Meta acuerda pagar 17 mil millones de dólares por adicción de adolescentes a redes sociales
La empresa propietaria de Facebook, Instagram y WhatsApp cerró una demanda colectiva en Estados Unidos por presuntamente diseñar sus plataformas para enganchar a menores y afectar su salud mental.
Meta, la compañía liderada por Mark Zuckerberg, aceptó pagar 17 mil millones de dólares y adoptar nuevas medidas para proteger a adolescentes en sus redes sociales. Este acuerdo pone fin a un juicio iniciado en 2023 en California, que luego se extendió a 47 estados. La demanda acusaba a Meta de implementar funciones en Facebook e Instagram que prolongaban el tiempo de uso entre menores y de minimizar los daños psicológicos que estas podrían causar.
Los fiscales generales argumentaron que las plataformas contribuyeron a una crisis creciente de salud mental entre niños y adolescentes, además de recopilar datos personales de menores de 13 años sin el consentimiento parental, lo cual violaría la legislación federal estadounidense sobre privacidad infantil. Meta negó estas acusaciones y defendió las herramientas que había implementado para proteger a usuarios jóvenes, como controles parentales y filtros de contenido.
Entre las nuevas medidas que Meta deberá poner en marcha se encuentran límites predeterminados de dos horas diarias para adolescentes en Facebook e Instagram, que solo podrán ser desactivados con permiso de los padres. También se bloqueará el acceso a las plataformas durante ciertas horas nocturnas, se suspenderán las notificaciones en horario escolar y se introducirán controles parentales más sencillos. Además, los “me gusta” en publicaciones de jóvenes estarán ocultos por defecto y se ofrecerá la opción de un feed sin personalización algorítmica. Otras acciones incluyen la desactivación automática de videos y la restricción de filtros de maquillaje considerados extremos, así como un mayor control sobre contenido relacionado con bullying, trastornos alimentarios y autolesiones.
El acuerdo fue anunciado un día después de que Adam Mosseri, director de Instagram, testificara ante el tribunal. Mark Zuckerberg estaba previsto para declarar, pero la resolución evitó su comparecencia. Meta también instó a otras plataformas, como TikTok y YouTube, a adoptar medidas similares, argumentando que la protección sería más efectiva si se aplicara de forma generalizada entre las aplicaciones más usadas por adolescentes.
Este pacto requiere ahora la aprobación de un juez para entrar en vigor y representa uno de los mayores acuerdos en materia de regulación de redes sociales y salud mental juvenil.
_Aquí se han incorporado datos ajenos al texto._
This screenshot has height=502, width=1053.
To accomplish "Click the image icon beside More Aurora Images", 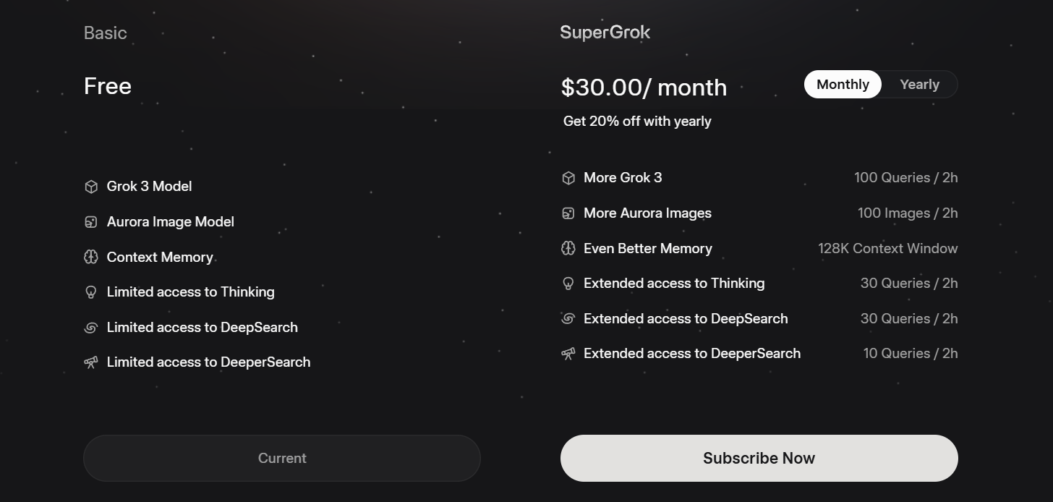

La atención pública y de organismos internacionales sobre los efectos de las plataformas digitales en menores ha ido en aumento, con llamados a equilibrar la innovación tecnológica con la protección de derechos fundamentales.
La demanda y el acuerdo forman parte de un debate global sobre la responsabilidad de las empresas tecnológicas en el bienestar de sus usuarios más vulnerables, un tema que la Organización Mundial de la Salud y la UNESCO han señalado como prioritario para la salud pública y la educación digital [https://www.who.int] [https://www.unesco.org].
En los últimos años, múltiples gobiernos han buscado regular el uso de dispositivos electrónicos en escuelas y hogares para mitigar impactos negativos en la salud mental y el desarrollo infantil. En México, por ejemplo, se han impulsado iniciativas para restringir el uso de celulares en las aulas, siguiendo recomendaciones internacionales [https://www.gob.mx].
Este acuerdo marca un precedente para la industria tecnológica y su relación con la regulación estatal, en un contexto donde el uso masivo de redes sociales entre adolescentes sigue creciendo y sus consecuencias sociales y psicológicas son objeto de creciente escrutinio.